TASK DESCRIPTION: Copy every line of the records below where the word "height" occurs.

EXERCISE INPUT:

▽

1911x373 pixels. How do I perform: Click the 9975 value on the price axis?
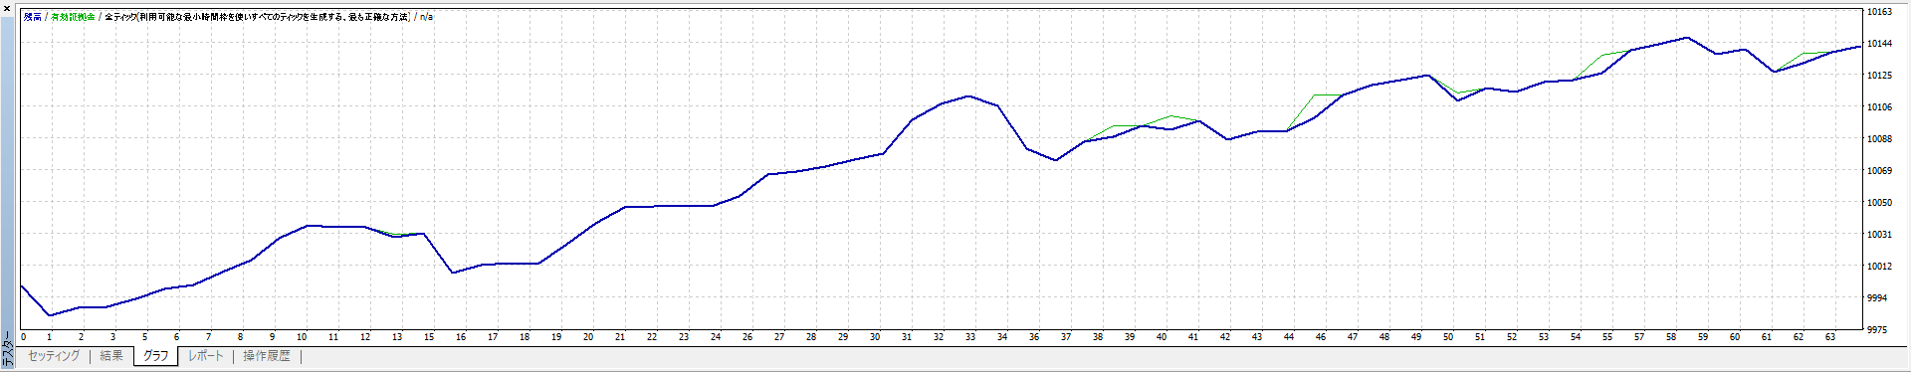[x=1877, y=329]
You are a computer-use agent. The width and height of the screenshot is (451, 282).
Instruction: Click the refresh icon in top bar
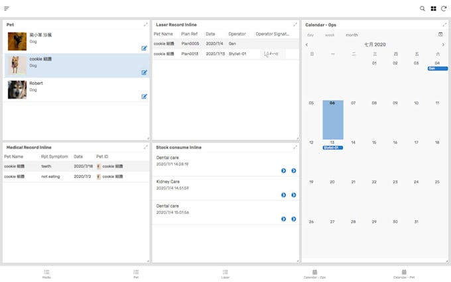tap(443, 9)
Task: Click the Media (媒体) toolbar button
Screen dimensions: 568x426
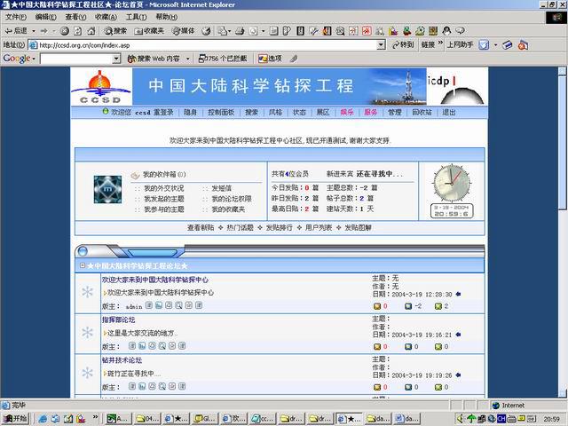Action: 183,30
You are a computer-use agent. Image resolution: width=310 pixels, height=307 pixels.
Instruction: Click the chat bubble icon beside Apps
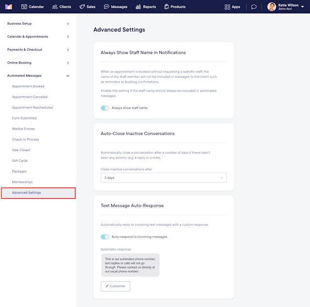click(254, 7)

△

WRITTEN RESPONSE:
You are a computer-use agent. The width and height of the screenshot is (451, 282).
You are a computer-use agent. Image resolution: width=310 pixels, height=307 pixels.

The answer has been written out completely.